First of all, we haven’t made any wagers. We’re not competing in any fucking tournament. I sure as hell don’t ask nor give a shit about whatever score you’re inventing for yourself, so why are you asking me for mine? Dickhead.
Just take your little fucking pencil and write what you want for us just as you are for your own score. Make it interesting. Keep it close. Build some drama. Whatever you do, don’t fucking ask me again.
If you’re a purist, interested only for the purpose of determining who should tee off first at the next hole, let me save you some time: You’re up!

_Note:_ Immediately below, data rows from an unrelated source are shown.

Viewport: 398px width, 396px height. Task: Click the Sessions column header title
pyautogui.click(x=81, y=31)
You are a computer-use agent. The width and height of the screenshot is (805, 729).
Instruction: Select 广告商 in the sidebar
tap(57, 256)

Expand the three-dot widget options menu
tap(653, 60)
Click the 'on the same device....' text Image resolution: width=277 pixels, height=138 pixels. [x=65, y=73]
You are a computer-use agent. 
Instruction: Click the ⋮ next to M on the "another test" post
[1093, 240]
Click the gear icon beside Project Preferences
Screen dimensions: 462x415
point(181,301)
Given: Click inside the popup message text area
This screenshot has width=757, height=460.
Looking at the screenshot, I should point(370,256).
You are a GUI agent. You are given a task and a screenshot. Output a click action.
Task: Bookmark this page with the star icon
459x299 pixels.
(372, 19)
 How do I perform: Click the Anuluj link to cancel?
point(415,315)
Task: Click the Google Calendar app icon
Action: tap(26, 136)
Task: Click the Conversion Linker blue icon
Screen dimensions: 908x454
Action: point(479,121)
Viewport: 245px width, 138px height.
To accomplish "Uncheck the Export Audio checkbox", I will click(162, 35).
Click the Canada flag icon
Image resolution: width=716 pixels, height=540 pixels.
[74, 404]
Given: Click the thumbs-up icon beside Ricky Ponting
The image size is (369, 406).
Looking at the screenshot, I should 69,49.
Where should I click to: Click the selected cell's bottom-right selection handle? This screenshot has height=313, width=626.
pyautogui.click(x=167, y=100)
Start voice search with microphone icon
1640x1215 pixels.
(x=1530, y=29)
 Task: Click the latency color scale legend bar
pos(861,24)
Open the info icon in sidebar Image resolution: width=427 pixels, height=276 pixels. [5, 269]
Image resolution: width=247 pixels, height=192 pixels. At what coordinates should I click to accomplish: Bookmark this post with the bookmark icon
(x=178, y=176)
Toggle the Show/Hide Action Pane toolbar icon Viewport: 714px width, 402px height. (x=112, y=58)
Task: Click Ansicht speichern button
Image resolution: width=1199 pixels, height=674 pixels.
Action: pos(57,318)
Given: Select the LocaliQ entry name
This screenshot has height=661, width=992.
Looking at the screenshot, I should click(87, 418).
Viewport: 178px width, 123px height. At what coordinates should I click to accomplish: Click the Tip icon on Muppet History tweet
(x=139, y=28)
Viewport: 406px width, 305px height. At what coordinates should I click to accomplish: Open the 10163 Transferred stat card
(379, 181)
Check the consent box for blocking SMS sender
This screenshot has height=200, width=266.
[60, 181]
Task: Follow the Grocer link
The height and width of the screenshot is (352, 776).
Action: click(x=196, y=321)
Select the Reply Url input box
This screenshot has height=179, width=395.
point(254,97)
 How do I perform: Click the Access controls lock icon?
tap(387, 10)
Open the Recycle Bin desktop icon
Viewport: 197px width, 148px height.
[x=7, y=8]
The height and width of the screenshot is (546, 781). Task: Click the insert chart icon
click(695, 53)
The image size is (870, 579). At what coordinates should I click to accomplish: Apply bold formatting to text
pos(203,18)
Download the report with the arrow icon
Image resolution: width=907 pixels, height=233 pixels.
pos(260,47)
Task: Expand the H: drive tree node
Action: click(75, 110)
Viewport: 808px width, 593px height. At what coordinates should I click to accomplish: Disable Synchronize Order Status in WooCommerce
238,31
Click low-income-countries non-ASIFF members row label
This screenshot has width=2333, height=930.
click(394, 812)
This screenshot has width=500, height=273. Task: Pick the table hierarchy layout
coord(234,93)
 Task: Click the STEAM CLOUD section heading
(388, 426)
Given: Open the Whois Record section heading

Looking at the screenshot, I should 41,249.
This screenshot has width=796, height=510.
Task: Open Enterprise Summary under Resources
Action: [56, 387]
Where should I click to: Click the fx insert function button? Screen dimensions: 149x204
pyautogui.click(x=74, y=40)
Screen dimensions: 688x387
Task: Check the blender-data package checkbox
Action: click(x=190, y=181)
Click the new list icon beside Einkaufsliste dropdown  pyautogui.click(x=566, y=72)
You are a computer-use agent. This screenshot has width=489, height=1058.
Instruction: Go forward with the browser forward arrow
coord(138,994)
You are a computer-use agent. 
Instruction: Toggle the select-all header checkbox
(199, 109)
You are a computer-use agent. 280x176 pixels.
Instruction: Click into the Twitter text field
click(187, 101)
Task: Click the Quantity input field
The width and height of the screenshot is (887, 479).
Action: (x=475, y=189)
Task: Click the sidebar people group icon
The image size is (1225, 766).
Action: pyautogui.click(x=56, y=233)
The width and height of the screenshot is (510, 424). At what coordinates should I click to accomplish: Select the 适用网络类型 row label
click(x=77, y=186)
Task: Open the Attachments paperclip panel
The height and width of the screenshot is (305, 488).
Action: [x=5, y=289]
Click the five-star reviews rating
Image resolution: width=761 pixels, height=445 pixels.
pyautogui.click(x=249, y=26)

Don’t want to go first? Fine, get the fuck out of the way. Whatever. Just stop pestering me like a 4 year-old, you fucking passive aggressive jackass.
You want to use MY score as a measuring stick for your play. Fine. Keep it to yourself. If you’re so fucking interested, just count my strokes. If you can’t pull that off, guesstimate. I don’t give a shit. I’m not interested in “convincing” you of my score, good or bad.
As a matter of fact, the same rule applies to my handicap, the manufacturer of my clubs, the particular club I will/did use and anything else you think is important enough to open your cum-gurgling mouth about. For kicks, sometimes I’ll indulge this asshole for my own sadistic pleasure.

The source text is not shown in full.